== Data records

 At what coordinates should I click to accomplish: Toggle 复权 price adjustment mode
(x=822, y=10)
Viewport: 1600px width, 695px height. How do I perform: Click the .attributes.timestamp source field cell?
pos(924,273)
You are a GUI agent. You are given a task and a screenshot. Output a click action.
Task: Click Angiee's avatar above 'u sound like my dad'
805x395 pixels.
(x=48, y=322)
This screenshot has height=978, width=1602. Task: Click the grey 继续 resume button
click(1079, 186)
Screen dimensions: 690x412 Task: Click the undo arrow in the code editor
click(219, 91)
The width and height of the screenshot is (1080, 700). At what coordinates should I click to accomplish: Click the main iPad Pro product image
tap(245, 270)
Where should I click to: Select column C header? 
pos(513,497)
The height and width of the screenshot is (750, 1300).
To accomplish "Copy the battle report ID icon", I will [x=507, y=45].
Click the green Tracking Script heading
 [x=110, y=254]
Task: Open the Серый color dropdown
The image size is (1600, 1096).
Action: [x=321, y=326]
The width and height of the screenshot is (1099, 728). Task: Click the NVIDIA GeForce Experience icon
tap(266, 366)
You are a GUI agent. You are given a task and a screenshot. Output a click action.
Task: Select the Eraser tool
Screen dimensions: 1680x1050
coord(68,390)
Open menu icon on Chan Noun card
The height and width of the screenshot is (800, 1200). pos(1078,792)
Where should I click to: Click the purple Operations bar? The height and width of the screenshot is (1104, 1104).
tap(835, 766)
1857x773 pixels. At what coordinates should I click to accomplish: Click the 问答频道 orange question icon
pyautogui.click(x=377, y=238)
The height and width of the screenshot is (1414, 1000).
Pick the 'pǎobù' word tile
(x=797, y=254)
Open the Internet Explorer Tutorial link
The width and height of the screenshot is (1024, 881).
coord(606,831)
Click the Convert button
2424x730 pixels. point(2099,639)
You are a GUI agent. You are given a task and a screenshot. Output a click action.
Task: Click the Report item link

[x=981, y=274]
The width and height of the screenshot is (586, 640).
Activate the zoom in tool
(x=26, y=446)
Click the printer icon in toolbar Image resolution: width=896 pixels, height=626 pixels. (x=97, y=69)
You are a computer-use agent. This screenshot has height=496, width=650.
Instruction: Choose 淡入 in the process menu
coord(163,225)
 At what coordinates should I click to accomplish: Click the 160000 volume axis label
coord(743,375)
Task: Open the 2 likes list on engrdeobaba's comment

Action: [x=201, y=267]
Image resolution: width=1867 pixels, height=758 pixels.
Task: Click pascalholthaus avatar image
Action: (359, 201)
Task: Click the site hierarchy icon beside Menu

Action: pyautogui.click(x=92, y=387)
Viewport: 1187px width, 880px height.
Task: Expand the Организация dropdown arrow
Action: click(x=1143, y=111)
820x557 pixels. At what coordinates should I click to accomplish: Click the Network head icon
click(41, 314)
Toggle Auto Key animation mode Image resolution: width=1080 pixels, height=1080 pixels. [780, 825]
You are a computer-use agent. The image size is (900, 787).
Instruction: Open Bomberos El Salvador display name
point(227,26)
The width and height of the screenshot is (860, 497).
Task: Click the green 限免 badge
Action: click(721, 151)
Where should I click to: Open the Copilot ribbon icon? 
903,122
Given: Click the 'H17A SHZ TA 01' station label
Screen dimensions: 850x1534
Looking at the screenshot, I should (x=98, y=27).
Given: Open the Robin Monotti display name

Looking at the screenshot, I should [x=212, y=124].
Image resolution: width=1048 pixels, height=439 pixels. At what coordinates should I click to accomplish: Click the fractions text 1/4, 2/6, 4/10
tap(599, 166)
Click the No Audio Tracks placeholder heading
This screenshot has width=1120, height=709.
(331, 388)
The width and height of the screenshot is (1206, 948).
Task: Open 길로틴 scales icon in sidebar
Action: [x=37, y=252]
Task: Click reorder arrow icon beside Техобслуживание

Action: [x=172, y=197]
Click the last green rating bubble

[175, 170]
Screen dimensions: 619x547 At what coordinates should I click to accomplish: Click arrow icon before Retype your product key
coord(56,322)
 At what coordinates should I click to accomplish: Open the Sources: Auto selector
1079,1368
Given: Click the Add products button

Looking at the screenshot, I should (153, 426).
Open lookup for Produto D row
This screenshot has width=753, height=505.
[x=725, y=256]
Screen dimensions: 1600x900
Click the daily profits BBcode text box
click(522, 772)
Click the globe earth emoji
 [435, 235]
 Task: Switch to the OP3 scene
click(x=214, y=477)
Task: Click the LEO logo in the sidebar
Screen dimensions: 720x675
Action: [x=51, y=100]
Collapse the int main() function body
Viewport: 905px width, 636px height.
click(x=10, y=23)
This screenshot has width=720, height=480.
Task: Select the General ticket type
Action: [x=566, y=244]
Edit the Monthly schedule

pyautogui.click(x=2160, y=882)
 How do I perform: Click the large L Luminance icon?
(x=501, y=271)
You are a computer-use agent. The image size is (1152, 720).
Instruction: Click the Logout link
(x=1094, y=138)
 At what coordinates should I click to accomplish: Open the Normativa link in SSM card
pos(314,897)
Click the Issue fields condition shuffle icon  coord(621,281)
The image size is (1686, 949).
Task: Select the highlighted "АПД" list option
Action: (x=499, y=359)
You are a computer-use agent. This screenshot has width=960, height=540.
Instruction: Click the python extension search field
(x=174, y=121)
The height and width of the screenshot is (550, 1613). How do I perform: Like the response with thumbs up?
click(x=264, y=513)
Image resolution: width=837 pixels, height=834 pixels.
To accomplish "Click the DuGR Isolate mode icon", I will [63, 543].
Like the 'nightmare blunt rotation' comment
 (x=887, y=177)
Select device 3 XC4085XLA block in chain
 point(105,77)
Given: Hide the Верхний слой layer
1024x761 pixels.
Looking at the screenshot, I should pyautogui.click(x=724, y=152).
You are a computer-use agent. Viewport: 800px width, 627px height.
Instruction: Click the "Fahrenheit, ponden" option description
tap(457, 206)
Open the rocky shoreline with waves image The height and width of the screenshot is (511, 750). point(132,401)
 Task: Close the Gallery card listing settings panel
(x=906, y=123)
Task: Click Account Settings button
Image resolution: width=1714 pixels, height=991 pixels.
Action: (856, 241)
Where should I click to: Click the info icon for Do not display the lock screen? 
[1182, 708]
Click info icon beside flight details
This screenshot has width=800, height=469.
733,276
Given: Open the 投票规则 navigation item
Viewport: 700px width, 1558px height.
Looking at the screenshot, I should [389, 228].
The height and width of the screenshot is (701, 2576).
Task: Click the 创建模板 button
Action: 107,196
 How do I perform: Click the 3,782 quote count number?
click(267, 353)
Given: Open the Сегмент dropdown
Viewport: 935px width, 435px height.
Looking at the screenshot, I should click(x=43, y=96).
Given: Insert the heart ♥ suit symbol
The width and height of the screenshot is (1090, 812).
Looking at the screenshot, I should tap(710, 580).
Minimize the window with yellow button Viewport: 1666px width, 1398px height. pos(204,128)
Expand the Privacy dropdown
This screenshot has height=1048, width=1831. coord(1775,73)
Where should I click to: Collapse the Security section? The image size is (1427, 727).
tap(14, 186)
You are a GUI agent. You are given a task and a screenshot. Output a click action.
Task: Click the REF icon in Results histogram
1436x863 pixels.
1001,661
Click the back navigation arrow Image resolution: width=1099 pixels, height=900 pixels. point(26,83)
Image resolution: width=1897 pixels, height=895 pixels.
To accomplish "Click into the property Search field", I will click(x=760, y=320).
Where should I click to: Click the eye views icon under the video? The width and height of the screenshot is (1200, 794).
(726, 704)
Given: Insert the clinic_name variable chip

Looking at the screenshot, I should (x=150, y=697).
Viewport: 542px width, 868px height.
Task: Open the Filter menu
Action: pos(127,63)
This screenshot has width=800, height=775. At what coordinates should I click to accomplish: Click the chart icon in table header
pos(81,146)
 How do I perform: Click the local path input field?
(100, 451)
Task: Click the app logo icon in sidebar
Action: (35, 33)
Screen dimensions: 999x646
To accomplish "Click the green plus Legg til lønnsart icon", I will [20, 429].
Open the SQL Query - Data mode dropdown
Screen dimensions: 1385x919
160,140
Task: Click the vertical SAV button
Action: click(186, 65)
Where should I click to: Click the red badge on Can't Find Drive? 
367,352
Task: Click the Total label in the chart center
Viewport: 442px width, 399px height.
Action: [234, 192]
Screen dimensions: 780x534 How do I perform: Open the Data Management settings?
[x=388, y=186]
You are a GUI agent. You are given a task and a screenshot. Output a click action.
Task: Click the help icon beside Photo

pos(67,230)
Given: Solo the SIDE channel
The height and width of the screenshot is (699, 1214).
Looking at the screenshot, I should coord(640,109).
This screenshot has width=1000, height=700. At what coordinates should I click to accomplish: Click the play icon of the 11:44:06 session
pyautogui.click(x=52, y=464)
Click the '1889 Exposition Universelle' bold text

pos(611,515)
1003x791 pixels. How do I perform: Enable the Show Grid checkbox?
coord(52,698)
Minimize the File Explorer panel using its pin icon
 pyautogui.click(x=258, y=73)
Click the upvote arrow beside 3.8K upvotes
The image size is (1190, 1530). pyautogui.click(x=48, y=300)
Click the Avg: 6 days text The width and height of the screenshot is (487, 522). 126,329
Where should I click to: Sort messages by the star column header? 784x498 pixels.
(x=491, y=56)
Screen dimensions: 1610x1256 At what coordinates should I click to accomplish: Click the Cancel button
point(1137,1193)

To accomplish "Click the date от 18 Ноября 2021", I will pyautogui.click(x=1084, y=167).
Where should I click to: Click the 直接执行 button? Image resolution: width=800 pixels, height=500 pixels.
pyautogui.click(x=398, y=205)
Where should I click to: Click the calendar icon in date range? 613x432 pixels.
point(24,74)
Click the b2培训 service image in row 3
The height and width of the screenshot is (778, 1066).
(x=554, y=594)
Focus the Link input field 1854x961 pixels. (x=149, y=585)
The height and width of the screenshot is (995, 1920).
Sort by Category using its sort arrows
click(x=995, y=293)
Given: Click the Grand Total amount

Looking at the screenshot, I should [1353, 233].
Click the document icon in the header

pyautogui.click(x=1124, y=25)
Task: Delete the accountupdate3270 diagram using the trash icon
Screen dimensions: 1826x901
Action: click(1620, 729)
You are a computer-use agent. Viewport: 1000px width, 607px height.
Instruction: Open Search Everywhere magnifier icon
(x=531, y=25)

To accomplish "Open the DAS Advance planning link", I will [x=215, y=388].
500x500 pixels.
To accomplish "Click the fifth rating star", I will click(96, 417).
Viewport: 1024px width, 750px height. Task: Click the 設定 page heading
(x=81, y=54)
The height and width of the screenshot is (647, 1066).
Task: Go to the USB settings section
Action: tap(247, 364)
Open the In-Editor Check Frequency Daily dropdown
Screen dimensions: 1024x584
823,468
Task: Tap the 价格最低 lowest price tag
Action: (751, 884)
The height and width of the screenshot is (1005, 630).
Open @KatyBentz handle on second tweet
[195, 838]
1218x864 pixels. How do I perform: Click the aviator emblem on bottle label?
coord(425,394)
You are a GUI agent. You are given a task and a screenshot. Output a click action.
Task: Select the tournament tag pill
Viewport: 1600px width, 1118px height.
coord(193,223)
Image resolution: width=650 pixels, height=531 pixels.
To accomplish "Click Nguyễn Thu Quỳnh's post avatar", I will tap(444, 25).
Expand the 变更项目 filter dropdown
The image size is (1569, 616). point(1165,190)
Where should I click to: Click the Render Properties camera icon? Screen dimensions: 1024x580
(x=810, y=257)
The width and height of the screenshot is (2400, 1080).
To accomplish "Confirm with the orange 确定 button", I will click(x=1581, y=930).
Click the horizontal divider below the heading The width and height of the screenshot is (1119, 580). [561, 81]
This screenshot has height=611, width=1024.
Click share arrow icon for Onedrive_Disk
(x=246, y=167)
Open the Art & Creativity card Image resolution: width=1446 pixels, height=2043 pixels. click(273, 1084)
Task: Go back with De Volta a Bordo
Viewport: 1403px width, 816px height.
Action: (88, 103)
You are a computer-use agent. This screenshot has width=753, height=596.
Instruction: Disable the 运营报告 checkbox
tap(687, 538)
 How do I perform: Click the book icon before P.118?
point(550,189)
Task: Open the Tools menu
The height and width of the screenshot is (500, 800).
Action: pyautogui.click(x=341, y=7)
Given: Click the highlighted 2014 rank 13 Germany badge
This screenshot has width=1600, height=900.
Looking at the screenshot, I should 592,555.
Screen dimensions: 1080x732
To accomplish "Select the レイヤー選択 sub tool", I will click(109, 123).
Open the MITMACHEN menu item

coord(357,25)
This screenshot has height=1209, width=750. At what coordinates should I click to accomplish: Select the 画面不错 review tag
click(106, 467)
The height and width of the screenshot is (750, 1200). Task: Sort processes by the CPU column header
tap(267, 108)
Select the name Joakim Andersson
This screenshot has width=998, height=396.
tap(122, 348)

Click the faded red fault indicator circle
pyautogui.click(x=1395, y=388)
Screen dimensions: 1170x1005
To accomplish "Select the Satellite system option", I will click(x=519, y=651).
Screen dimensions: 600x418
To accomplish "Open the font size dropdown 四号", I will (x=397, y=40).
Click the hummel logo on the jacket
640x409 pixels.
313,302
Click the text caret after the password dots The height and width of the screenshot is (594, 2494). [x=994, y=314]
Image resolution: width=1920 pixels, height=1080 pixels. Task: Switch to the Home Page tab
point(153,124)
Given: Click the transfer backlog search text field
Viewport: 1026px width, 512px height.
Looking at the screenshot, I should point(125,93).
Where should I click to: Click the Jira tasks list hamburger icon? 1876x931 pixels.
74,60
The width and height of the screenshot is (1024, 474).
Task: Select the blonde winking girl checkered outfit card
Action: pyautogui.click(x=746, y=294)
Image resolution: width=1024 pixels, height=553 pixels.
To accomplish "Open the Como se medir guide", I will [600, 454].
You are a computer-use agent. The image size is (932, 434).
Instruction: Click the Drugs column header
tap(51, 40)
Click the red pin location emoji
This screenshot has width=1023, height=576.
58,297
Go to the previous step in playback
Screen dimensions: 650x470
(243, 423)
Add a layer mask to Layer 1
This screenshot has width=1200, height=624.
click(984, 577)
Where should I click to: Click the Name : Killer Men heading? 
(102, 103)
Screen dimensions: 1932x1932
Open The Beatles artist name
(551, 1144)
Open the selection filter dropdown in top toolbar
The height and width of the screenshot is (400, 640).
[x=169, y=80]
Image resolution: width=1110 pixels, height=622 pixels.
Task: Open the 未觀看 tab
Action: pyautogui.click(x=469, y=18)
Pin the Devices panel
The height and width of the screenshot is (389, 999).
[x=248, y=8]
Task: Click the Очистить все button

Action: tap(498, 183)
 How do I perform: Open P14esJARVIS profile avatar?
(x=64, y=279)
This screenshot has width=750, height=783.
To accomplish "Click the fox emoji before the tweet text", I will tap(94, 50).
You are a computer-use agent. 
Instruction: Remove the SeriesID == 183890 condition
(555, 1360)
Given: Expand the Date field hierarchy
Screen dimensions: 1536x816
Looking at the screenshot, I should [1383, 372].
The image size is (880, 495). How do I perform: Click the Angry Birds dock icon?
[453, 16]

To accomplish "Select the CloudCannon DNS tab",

====

■ **Task item**
Copy each line from the records above that includes the string "layer".

■ **Result**
Given: Hide the Верхний слой layer
Add a layer mask to Layer 1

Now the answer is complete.